David S. Mazel, on Jennifer Rubin:
All these numbers are truly astounding and, frankly, they are hard to fathom. How can one understand a trillion dollars, not to mention multi-trillions of dollars?
A million is somewhat understandable, after all, many houses cost several hundred thousand, so a million is within a person’s thinking. A billion, though, is a thousand times (not addition) a million. That’s a pretty big number. Now, we talk about trillions; that’s a thousand billions, or a million millions. Those numbers, clearly, are beyond a person’s comprehension. People can talk about them, but who can say they have a intuitive notion of them? No one because no one deals with them in any personal way.
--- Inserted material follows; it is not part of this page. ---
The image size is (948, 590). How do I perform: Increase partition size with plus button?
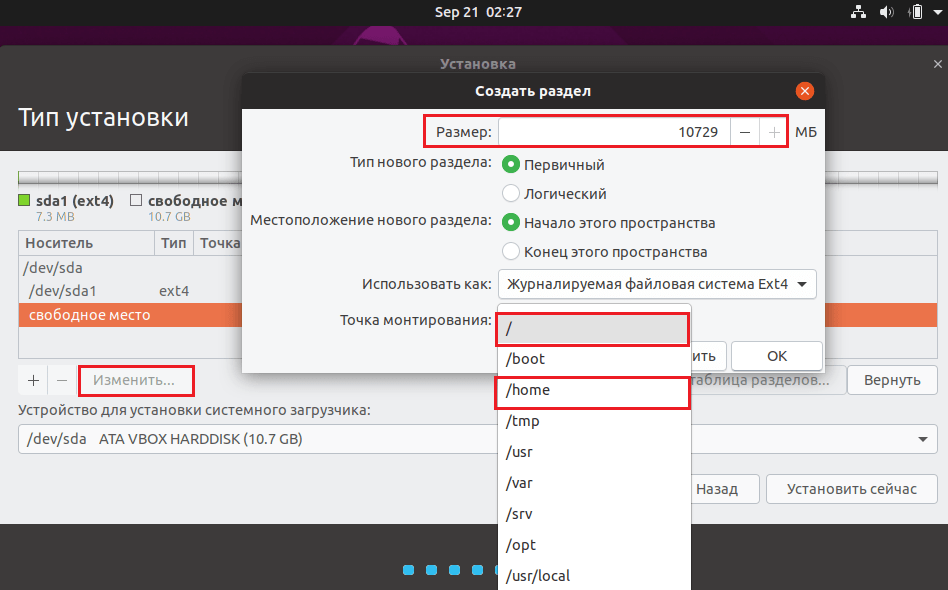click(774, 132)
(By the way, a mathematics journal I read notes that mathematicians cannot fathom such numbers either. These sorts of numbers are simply out of our everyday thoughts and lives.)
Why is this important?
Because as we talk about these numbers, we should bear in mind that people listening cannot understand, cannot feel, what these numbers truly represent. I certainly cannot.
So, here’s a proposal: How about if we all start talking not only about trillions, but what, for example, an additional “federal deficit [of] $2.3 trillion more over 10 years” would mean to each of us. In fact, it would behoove everyone if this were done. Then we could debate the costs more intelligently and more viscerally than we do now.
So far, these numbers are too abstract, too distant to mean much. It would be great if we started to say what they mean to us and how they would affect each of us. (Sometimes I miss Ross Perot who, with his charts and tables, explained issues so everyone would understand.)